The spelling bee brought together all the private schools in the area.  Grade by grade, the spellers stepped forward to sit in a row of cold metal chairs beneath the glaring gymnasium lights.  Fourth grade started things off, drawing numbers and sitting in order, nervously fidgeting and kicking their feet while each awaited his moment to stand up and twist the letters of the alphabet into one of their numberless permutations.

In the stands, I was tense.  Not for the outcome, which didn’t concern me so much, but for Katie’s feelings.  Part of her struggle with Asperger’s is an occasional inability to cope with strong emotions, and I was afraid of how she would handle the losing part of competition.  Would she be overwhelmed and burst into tears of disappointment?  Or would she bear up with stoic seriousness until the round was over?  Although I had tried my best beforehand to prepare her for the possibility, I held my breath every time she stood to spell.

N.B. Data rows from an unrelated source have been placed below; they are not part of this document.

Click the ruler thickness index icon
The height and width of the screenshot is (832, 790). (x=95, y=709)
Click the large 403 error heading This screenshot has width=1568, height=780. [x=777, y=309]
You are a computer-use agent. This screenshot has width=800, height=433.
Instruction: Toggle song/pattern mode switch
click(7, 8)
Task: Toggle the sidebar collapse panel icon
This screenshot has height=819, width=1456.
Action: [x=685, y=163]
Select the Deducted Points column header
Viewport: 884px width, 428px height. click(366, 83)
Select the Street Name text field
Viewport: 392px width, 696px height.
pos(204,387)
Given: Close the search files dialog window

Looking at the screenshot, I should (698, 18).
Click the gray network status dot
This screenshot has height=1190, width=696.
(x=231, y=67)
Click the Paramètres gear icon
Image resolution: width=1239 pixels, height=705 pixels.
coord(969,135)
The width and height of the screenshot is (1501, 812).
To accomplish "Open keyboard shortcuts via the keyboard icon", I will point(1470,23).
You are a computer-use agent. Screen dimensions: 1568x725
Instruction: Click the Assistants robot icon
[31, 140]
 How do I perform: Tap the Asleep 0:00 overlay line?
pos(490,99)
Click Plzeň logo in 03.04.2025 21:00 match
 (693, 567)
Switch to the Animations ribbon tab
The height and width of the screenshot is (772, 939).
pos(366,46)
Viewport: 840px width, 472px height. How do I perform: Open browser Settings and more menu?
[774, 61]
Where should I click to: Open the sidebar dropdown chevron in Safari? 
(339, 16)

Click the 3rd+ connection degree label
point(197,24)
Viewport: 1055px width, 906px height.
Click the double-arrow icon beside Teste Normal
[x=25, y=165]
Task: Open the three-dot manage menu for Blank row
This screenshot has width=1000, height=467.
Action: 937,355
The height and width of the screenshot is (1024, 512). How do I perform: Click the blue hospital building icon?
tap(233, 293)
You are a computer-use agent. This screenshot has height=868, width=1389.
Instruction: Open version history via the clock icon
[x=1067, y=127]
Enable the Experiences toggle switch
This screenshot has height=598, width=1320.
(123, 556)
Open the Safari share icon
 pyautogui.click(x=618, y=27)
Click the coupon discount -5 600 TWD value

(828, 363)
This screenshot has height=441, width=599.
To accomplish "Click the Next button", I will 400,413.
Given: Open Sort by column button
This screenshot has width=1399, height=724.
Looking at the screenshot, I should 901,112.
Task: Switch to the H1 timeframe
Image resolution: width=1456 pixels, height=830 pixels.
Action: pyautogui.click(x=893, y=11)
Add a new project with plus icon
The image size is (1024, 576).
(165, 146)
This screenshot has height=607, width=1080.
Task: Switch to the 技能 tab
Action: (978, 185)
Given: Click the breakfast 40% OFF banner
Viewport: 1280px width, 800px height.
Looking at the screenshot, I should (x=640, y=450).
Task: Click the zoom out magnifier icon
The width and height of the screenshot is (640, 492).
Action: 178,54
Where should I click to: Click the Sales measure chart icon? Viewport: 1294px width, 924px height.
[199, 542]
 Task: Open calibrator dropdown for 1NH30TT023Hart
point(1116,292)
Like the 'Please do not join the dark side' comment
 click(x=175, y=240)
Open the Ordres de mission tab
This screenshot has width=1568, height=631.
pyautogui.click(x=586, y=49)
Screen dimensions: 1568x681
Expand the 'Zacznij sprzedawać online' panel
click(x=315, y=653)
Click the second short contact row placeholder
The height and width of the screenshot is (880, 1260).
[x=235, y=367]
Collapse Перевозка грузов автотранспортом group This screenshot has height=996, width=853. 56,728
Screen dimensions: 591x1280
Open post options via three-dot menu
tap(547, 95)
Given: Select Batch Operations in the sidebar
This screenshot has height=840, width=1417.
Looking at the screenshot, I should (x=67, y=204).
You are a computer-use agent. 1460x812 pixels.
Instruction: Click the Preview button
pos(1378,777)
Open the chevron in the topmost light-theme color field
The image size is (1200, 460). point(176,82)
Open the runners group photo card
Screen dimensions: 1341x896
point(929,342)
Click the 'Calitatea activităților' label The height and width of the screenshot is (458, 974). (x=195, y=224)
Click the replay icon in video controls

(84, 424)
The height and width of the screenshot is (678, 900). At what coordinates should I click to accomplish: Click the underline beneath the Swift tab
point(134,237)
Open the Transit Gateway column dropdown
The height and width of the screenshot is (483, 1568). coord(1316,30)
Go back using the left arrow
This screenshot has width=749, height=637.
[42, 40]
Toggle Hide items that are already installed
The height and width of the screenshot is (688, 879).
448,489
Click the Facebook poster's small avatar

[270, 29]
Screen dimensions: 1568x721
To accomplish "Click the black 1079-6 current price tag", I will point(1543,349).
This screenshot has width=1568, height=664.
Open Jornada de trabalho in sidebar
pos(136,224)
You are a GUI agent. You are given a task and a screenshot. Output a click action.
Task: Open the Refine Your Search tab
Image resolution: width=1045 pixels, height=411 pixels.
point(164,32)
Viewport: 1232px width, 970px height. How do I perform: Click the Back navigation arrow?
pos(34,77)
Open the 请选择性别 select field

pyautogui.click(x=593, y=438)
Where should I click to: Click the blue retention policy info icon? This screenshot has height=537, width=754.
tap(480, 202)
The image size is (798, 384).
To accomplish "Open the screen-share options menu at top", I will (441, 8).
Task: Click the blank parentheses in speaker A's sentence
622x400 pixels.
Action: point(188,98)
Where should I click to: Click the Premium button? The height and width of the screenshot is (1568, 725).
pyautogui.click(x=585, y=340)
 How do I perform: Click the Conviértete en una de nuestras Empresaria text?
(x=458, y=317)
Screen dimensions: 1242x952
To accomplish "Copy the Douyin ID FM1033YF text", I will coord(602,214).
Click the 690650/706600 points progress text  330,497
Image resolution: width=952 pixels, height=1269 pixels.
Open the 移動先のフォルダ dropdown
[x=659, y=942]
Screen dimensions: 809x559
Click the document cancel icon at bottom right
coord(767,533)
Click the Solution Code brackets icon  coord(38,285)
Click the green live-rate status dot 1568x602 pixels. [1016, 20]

Round after round, she spelled each word correctly.  On a couple of them, she asked for a sentence or a definition.  The pronouncer told me later that as he watched her mull over each word, he could see the exact moment when the light bulb went on in her head.  She spoke the letters clearly and confidently, emphasizing each one with a jab of her finger, as if she could see the word hovering in the air in front of her.

spellingbee2

Finally, it was down to two.  Both girls did a wonderful job, but in the end, Katie was declared the winner.  A big grin lit her face and she did a silent herky of joy as the announcer congratulated her, then turned to me with an expression of amazed happiness that clearly said, “Can you believe it, Mom?”  The second place winner, who will be the alternate in the next stage of the competition, tapped Katie on the shoulder and, with the beginning of tears welling up in her eyes, graciously said, “You did a good job!”  “So did you!” Katie returned, and a cacophony of congratulations swelled around us.  For the rest of the day, Katie was a mini celebrity at school, delighted recipient of hugs and compliments everywhere she went.

I thought I couldn’t possibly be any prouder of her.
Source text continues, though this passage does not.